_Given text_:
=======

The course of the litigation

1.

This appeal is brought in an action which has now been on foot for almost 29 years. The only claim in the action appeared to be straightforward. It was for the recovery, with interest and costs, of the sum of US$410,000 loaned to the respondent, Bank of Commerce (St Kitts Nevis) Trust and Savings Association Ltd (“the Bank”), by two companies incorporated in Curacao, Alminton Company NV and Mill Valley Finance Construction Company NV (“the Companies”). The Companies are no longer in existence, although that important fact has received little attention for most of the course of the litigation. The Bank has now been in liquidation for nearly 27 years. That is one reason, but not the only reason, why this apparently straightforward claim has been unresolved for so long.

2.

The other clue to the complicated and protracted course of the litigation is that the action was not brought by the Companies. It was commenced in 1983 by Mr E Anthony Ross, a Canadian lawyer who was at the time practising in Halifax, Nova Scotia. More recently he has been resident in St Lucia, and the Board was told that from October 2006 until September 2009 he was a management judge of the Eastern Caribbean Supreme Court.

3.

In his statement of claim Mr Ross referred to a number of documents, of which the most important were (1) two certificates of deposit (each for US$205,000) issued by the Bank, one to each of the Companies, on 6 November 1981; (2) a security agreement (“the security agreement”) dated 6 November 1981 executed by the Bank in favour of Mr Dennis Byron; (3) an agreement under seal (“the 1982 deed”) dated 11 October 1982 (but actually completed on 18 November 1982) between Mr Byron and Mr Ross; and (4) a notice of assignment and formal demand (“the 1982 notice”) served on the Bank by Mr Ross on 19 November 1982. These are summarised and considered at paras 14 to 23 below. The Bank’s defence contained little more than bare denials, but it did expressly deny (on unspecified grounds) the validity of the 1982 deed. It also expressly denied that Mr Ross had any account with the Bank. It asserted that Mr James A Molans, a Miami attorney, had agreed to extend the period of the loans provided that they were secured by a deposit of title deeds, and that the period had been extended. Mr Byron was at that time a barrister practising in St Kitts and Anguilla; he has since had a distinguished judicial career, being knighted in 2000, and he is referred to in this advice by his title at the material time.

=======

_Rows_:
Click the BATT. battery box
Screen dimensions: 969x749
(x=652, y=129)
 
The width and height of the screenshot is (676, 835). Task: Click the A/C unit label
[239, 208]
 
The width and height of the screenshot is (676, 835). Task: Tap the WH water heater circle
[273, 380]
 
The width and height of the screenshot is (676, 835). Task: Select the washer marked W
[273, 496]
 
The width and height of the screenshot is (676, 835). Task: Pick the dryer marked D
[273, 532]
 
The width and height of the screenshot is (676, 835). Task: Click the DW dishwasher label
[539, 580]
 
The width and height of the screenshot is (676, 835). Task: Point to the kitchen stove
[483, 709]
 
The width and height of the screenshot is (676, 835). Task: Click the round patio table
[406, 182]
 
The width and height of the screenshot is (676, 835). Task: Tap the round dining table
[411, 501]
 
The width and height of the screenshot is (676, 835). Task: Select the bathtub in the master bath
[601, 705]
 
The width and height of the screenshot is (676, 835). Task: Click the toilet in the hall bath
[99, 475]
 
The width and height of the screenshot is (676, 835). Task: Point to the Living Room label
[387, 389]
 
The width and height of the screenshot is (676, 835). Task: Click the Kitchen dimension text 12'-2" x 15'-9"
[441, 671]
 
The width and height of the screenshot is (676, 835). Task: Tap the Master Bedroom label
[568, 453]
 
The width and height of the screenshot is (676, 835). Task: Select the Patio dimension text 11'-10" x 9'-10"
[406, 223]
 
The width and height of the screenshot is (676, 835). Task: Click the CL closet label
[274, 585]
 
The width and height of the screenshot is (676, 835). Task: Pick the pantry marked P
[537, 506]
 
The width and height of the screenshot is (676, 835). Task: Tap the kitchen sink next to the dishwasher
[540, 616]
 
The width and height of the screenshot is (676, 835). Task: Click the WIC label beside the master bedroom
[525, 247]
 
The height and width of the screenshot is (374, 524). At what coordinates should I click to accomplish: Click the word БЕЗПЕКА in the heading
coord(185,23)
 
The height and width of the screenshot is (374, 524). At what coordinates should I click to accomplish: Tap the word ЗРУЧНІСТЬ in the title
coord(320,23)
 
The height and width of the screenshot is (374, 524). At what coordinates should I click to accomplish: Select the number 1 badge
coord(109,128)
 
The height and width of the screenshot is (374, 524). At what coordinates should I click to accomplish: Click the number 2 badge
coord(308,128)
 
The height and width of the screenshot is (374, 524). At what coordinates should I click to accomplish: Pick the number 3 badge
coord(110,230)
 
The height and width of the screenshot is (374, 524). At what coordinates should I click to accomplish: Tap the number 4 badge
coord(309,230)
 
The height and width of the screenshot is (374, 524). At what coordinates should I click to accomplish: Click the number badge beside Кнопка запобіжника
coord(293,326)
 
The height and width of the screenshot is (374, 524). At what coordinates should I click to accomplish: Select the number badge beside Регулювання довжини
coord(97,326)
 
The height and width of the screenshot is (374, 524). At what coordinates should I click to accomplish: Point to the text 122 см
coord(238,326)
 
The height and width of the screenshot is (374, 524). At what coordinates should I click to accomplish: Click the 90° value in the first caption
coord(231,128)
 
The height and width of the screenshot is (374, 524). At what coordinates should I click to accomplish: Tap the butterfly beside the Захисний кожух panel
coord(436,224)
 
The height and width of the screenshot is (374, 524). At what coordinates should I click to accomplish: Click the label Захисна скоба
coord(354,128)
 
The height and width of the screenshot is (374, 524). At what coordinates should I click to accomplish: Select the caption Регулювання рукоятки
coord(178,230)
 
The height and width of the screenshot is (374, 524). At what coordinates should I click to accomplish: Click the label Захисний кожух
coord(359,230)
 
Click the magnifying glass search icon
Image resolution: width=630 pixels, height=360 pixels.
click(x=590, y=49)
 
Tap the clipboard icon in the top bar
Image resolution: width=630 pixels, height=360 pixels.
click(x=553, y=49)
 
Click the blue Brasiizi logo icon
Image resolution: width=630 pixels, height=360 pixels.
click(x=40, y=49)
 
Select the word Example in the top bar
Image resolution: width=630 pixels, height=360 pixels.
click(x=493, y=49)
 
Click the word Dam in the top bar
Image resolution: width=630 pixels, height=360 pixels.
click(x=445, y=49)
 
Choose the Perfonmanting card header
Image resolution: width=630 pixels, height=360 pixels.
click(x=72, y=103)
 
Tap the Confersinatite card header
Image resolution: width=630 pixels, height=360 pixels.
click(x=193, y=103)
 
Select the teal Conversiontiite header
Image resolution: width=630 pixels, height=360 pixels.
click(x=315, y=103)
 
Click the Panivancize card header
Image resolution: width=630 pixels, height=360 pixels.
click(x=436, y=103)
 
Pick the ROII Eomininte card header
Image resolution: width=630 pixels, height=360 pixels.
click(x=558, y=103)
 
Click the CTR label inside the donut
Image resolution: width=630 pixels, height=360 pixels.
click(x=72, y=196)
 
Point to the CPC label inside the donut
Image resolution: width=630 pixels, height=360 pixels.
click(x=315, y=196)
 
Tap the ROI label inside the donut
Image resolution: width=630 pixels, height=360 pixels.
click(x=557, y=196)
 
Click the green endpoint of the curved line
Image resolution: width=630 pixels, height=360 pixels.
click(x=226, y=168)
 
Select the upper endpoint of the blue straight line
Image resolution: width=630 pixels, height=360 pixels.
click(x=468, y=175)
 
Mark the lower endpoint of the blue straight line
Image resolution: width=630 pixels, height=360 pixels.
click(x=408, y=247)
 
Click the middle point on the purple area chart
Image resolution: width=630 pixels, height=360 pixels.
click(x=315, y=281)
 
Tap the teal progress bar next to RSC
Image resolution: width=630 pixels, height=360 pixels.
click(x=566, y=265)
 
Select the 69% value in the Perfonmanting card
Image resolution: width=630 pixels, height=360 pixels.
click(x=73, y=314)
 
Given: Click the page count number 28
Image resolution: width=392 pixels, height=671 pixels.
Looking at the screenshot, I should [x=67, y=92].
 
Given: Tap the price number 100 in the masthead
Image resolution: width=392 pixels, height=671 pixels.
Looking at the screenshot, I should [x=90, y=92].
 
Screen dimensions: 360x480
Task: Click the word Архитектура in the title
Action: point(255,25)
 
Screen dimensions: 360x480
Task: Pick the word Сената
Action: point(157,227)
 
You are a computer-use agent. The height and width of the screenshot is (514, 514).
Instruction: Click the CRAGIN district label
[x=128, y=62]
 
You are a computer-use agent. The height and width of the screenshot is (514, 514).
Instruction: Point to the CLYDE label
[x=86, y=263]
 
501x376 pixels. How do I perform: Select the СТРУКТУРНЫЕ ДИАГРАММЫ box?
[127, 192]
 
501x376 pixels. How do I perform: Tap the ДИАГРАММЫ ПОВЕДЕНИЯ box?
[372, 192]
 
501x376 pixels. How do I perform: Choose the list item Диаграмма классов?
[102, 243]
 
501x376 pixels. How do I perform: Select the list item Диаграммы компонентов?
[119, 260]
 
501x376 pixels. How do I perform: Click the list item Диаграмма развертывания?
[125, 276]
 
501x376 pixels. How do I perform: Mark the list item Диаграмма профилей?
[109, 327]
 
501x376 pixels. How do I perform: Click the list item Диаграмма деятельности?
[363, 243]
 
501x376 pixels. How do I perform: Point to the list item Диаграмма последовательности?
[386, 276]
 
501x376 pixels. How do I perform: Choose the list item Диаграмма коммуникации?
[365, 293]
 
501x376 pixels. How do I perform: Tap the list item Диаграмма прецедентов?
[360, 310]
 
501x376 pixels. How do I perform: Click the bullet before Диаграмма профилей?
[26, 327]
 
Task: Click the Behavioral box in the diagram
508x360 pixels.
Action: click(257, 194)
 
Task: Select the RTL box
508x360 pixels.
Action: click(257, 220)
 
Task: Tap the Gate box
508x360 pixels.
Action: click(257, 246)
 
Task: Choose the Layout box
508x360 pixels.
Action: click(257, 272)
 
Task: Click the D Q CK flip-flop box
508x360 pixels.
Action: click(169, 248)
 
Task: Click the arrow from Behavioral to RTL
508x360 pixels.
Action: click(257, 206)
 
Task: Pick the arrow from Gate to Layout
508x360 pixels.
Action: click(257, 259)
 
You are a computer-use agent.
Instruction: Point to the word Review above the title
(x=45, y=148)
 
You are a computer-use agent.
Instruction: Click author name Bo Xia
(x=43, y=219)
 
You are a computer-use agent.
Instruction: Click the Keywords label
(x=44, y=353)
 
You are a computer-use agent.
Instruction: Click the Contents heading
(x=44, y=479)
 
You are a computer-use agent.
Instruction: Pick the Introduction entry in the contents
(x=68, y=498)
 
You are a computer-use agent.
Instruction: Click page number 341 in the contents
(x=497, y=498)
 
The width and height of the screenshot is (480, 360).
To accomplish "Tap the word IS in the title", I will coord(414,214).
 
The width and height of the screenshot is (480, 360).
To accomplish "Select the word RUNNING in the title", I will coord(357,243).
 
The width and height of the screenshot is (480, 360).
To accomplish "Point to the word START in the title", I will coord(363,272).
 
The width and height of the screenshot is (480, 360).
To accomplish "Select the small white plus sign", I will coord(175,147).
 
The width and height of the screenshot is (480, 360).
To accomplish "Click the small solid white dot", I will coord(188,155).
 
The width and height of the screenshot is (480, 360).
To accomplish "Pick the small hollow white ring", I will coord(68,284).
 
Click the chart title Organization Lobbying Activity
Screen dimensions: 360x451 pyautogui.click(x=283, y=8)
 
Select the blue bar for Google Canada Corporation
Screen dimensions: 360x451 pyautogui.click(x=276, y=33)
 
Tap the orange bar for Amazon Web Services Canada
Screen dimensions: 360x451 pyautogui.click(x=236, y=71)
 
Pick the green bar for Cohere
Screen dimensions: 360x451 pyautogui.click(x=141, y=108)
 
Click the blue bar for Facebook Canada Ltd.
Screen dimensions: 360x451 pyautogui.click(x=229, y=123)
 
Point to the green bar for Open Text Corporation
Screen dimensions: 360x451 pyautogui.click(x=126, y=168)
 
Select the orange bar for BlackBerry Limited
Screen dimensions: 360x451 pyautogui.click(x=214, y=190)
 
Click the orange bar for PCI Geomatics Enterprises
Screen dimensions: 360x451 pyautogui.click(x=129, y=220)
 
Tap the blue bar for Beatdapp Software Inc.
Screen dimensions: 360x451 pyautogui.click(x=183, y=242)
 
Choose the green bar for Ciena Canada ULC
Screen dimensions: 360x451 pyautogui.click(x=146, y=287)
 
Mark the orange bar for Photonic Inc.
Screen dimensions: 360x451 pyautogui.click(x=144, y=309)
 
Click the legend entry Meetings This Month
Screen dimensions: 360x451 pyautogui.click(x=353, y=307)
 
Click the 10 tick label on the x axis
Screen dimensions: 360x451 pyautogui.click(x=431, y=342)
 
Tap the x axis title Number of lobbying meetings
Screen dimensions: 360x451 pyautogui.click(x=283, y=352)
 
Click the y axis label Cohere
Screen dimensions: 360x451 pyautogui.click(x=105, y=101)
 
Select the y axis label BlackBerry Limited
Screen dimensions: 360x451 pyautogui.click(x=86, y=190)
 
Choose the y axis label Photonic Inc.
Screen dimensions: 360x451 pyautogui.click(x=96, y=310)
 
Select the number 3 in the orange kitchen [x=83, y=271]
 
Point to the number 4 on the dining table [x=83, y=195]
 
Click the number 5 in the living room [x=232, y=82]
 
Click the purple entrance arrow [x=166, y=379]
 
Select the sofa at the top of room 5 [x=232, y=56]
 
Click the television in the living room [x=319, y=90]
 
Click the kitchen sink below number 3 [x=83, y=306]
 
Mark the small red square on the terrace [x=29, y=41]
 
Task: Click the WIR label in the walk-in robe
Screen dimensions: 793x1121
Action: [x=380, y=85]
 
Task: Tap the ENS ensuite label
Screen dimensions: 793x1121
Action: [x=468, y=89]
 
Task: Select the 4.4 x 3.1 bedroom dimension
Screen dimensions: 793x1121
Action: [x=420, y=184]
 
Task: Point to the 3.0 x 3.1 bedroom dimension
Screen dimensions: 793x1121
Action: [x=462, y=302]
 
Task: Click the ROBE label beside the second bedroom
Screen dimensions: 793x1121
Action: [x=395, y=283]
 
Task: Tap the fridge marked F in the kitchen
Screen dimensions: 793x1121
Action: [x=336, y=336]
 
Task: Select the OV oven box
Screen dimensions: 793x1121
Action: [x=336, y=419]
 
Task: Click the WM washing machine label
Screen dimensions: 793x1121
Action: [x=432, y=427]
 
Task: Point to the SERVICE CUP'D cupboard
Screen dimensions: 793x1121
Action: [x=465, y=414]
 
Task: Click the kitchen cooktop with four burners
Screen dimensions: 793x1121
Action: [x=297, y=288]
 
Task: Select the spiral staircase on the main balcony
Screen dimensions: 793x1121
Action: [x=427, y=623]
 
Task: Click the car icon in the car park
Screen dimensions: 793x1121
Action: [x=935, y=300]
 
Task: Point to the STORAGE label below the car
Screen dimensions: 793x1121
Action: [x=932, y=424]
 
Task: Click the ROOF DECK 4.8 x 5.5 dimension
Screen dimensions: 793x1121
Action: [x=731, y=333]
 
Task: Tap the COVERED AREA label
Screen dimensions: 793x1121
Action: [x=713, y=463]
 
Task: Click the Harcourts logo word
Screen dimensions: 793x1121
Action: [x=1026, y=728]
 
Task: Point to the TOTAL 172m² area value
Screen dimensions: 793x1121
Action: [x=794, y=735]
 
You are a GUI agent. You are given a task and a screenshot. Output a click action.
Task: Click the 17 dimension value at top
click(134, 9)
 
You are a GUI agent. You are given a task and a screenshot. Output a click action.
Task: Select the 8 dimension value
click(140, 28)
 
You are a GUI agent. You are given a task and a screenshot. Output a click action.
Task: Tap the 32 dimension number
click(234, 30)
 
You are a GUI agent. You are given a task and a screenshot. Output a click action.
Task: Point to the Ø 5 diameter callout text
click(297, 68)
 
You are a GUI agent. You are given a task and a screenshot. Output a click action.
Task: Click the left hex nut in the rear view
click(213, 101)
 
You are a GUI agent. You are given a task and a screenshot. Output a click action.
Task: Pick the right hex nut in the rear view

=======

_Work instructions_:
1. From the passage on the course of the litigation, list the documents that Mr Ross identified as the most important in his statement of claim.
2. Proceed with the passage on the course of the litigation, beginning immediately after its final sentence.

_Solved problems_:
1.
1. Two certificates of deposit, each for US$205,000, issued by the Bank on 6 November 1981, one to each of the Companies
2. The security agreement dated 6 November 1981, executed by the Bank in favour of Mr Dennis Byron
3. The 1982 deed, an agreement under seal between Mr Byron and Mr Ross, dated 11 October 1982 but actually completed on 18 November 1982
4. The 1982 notice, a notice of assignment and formal demand served on the Bank by Mr Ross on 19 November 1982

2.
4.

Directions for trial were given on 20 March 1984. There is then a gap in the official record of almost exactly seventeen years. It appears from the agreed statement of facts that on 9 May 1985 an order was made for the Bank’s compulsory winding up, but the record does not contain a copy of that order. The liquidator appointed by the order was Mr Walter B Simmonds, a local accountant.

5.

The Board was told (but there is no evidence and no finding on this point) that the Bank had a serious deficiency of assets, but that at some stage in the liquidation further assets of substantial value were realised as a result of misfeasance proceedings. That may possibly be the reason for a renewal of interest in these proceedings. In any event, on 22 March 2001 Master Rawlins made an order adjourning Mr Ross’s proceedings for nearly four months “in order to facilitate any applications which may be made to take the matter forward.” The hearing was attended by counsel for the Bank, presumably instructed by the liquidator, but there is no indication that she objected that as a result of the liquidation the action had been stayed for nearly sixteen years under section 122 of the Companies Act (c335) as then in force. On 16 January 2004, on an application attended only by counsel for Mr Ross, Baptiste J granted a stay for a period not exceeding six months. Again, there is no indication that the judge adverted to the fact that the action was already automatically stayed. His order also gave Mr Ross leave to intervene in other proceedings (suit no 5 of 1985, presumably the liquidation proceedings) “for the purpose of obtaining current and future information and reports from the liquidator as to the status and proposed procedure for the winding up of [the Bank]”.

6.

On 19 May 2006 Belle J gave Mr Ross leave to continue these proceedings. The Bank was represented by counsel, but there is no indication whether the application was opposed, or why the judge thought fit to deviate, especially after such extraordinary delays, from the normal practice and procedure in winding-up cases. On 17 November 2006 Belle J directed the liquidator to file and serve an affidavit within seven days. There is no sign that that order was ever complied with. No such affidavit is included in the record. On 1 December 2006 an application by Mr Ross for summary judgment was dismissed.

7.

On 16 March 2007 Belle J made an elaborate order giving directions for trial. In consequence of this order witness statements were produced (for the plaintiff) from Mr Ross himself, from Sir Dennis Byron (who was then a permanent judge of the United Nations International Criminal Tribunal for Rwanda); from Mr Molans; and from Mr John Kelsick (a Montserrat barrister who witnessed the execution of the 1982 deed). Mr Simmonds put in a witness statement on behalf of the Bank. The trial took place before Belle J on 17 and 18 December 2007.

8.

The pleadings, which had remained unamended for 24 years, gave no clear picture of the issues between the parties. But the main issues can be pieced together from the witness statements and the parties’ skeleton arguments.

9.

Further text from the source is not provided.